#### WRITTEN TASK 1:
Return every line of the rows that contains the string "Select".

#### SOURCE EXCERPT:
Wednesday, September 17, 2014


I went through a tear of making stuff, right before I got utterly bogged down in work. 

Pottery was fun, but in the end, it was taking up too much of my time. My first-ever mug is below, complete with too-big handle. I loved pottery! But you can't do it in two hours a week. 

Saturday, September 13, 2014

Day Job: The Previous One

I got around the paywall for the WSJ with a little help. 

So this has been going on for months now. A bit more detail is here. 

It's pretty nuts. Especially considering we're essentially inactive right now. 

Monday, August 18, 2014

Please Curb Your Dog

I wish I knew what the lower sign once said.

Sunday, August 17, 2014

Book of the Month

Look at the bottom of this! It's for August, but I was traveling when this came out. 

Unexpected, but kind of awesome. 

Thursday, August 14, 2014

Busy Day in Barcelona

Noooo! My shopping expeditions in Barcelona were a bust.

The caganers were of a terrible quality this time. If I'm honest, they were last time too, but I bought some out of habit. I suspect that the popularity with tourists has caused a kind of caganer gold-rush, turning out um, shitty caganers as quickly as possible. I'm backing out of caganer collecting except when I see high-quality ones from now on.

Then the shop with the Bionic sign above it, which never really was called Bionic but I suppose it's to do with commercial changes you can make in the Gothic quarter, is closed for good now. I bought clothes I wore almost every day in Kuwait here at this shop, when I was en route and desperate for something with long sleeves that was too frumpy-modest. 

I could buy clothes on Etsy from the couple that ran the shop now. But it's not the same without trying them on. 

Plus one of my other go-tos, On Land, was closed for summer vacation.

#### WRITTEN TASK 2:
Translate this sentence from the blog excerpt into Spanish: "Pottery was fun, but in the end, it was taking up too much of my time."

Extracted data entries:
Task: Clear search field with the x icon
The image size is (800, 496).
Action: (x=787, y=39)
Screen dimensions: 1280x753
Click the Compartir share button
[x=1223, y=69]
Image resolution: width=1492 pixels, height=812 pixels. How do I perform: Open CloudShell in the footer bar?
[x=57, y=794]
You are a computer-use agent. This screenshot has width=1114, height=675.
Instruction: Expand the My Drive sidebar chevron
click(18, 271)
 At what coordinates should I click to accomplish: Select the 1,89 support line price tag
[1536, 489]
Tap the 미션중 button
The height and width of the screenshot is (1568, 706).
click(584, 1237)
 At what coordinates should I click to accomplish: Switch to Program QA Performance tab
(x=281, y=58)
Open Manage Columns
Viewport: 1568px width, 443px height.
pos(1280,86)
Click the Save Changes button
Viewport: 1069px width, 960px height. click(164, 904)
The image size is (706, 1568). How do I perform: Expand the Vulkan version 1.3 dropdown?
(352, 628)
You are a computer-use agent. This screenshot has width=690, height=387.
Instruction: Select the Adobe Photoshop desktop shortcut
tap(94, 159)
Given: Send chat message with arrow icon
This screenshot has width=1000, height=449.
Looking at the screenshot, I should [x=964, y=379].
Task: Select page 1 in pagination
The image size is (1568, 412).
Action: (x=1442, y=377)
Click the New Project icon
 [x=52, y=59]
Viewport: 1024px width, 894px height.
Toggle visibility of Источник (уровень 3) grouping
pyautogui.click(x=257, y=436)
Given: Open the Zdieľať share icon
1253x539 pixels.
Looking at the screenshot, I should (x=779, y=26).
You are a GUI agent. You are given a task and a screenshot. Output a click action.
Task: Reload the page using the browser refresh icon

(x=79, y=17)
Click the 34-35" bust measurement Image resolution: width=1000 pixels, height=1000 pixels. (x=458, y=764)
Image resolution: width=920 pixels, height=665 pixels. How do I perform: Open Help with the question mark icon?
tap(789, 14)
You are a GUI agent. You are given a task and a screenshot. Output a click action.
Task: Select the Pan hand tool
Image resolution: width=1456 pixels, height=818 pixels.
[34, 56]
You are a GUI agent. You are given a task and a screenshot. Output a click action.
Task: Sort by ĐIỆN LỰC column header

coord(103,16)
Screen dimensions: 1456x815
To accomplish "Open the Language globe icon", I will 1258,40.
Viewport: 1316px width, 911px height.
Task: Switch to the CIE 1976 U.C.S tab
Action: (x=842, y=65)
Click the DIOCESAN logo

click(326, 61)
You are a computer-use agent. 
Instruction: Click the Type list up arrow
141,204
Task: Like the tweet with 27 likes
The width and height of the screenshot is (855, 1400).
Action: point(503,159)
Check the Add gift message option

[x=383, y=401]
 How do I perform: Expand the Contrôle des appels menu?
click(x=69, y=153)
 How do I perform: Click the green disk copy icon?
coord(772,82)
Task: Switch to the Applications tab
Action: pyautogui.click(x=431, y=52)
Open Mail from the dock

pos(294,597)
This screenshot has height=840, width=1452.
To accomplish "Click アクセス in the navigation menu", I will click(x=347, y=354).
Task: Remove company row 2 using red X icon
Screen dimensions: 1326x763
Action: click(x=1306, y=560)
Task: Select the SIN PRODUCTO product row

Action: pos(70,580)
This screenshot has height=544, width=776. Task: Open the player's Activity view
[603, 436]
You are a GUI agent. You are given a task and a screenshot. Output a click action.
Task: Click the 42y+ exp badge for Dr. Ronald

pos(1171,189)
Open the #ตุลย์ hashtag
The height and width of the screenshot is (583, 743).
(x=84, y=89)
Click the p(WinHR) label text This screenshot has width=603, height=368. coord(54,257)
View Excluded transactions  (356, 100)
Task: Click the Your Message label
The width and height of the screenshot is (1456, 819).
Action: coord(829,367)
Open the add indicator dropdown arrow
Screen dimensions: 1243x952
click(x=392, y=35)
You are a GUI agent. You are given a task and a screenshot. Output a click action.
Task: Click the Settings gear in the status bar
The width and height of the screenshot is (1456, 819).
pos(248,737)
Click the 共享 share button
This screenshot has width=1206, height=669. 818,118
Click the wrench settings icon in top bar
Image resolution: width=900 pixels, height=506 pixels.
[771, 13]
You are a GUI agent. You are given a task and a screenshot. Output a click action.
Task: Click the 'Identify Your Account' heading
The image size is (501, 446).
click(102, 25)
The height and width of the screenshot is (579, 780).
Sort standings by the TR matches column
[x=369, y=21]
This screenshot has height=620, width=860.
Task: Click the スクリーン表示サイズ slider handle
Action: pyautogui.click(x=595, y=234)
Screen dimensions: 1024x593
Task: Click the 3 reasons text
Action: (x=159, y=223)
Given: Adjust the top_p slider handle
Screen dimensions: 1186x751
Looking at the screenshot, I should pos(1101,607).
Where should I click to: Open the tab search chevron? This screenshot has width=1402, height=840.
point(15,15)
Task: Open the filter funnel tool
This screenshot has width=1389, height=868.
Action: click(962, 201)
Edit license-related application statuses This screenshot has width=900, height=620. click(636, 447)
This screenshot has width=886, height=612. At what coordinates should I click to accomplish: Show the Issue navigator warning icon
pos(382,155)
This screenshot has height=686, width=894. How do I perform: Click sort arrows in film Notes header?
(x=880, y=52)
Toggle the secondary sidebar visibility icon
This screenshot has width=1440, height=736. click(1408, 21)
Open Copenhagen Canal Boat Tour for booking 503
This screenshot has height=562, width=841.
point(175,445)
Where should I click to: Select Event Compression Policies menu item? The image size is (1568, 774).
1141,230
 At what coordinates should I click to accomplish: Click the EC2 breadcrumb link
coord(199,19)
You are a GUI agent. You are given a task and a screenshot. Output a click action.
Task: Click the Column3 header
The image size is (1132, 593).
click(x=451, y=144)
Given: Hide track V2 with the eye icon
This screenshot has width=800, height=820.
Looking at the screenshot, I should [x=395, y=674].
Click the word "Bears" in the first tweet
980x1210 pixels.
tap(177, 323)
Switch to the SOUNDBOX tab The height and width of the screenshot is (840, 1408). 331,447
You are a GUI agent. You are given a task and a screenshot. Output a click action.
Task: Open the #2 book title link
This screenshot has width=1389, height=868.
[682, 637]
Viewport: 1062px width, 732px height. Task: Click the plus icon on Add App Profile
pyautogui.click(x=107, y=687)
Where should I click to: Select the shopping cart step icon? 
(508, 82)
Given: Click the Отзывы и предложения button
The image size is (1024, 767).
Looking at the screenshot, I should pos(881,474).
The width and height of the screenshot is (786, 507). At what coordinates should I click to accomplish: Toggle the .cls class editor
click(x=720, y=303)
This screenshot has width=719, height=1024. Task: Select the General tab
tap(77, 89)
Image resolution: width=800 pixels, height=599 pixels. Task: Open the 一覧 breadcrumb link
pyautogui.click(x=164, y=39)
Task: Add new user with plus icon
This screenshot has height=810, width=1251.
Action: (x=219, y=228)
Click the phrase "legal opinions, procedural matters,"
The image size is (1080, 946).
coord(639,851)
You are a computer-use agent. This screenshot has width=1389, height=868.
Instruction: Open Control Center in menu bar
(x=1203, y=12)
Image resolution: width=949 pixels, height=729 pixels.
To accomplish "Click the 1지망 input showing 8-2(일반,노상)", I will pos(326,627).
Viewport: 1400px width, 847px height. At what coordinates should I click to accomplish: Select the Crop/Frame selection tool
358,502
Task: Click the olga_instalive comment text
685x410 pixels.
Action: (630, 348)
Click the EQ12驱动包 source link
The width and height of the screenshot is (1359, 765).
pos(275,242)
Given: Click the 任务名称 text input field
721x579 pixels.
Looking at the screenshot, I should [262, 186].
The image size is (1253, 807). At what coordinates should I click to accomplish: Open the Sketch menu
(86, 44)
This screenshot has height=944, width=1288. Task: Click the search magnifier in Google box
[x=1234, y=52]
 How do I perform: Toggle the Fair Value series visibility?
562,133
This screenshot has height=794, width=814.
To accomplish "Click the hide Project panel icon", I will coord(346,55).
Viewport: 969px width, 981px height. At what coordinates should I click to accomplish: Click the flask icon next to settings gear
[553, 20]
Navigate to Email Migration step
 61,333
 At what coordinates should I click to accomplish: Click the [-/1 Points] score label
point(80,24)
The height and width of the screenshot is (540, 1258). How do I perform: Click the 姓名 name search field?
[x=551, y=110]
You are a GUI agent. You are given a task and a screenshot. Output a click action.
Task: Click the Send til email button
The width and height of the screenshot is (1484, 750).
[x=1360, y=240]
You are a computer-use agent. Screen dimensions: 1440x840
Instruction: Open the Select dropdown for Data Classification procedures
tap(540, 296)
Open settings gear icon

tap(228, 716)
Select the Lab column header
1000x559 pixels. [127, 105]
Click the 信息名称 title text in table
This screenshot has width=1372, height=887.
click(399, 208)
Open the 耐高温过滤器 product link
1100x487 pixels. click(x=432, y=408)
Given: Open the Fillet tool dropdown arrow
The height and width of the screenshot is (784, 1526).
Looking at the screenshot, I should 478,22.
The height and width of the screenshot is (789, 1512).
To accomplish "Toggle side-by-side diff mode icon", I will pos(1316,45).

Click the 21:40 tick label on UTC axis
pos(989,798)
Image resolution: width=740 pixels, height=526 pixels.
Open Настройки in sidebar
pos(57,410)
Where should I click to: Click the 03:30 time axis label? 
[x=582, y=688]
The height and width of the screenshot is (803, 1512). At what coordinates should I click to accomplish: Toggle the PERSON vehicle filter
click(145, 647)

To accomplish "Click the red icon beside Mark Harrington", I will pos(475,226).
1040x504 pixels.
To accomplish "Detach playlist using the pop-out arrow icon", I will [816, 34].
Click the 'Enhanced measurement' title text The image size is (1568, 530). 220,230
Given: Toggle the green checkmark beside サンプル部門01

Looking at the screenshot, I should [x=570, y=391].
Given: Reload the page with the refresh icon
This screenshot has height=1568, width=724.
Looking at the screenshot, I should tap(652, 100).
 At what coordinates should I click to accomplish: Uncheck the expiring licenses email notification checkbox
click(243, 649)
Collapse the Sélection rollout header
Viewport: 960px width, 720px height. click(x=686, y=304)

#### EXERCISE OUTPUT 1:
 At what coordinates should I click to accomplish: Select the 1,89 support line price tag
Instruction: Select the Adobe Photoshop desktop shortcut
Task: Select page 1 in pagination
Task: Select the Pan hand tool
Task: Select the SIN PRODUCTO product row
Where should I click to: Select Event Compression Policies menu item? The image size is (1568, 774).
Where should I click to: Select the shopping cart step icon? 
This screenshot has width=719, height=1024. Task: Select the General tab
Viewport: 1400px width, 847px height. At what coordinates should I click to accomplish: Select the Crop/Frame selection tool
Instruction: Open the Select dropdown for Data Classification procedures
Select the Lab column header

#### EXERCISE OUTPUT 2:
La cerámica era divertida, pero al final me estaba quitando demasiado tiempo.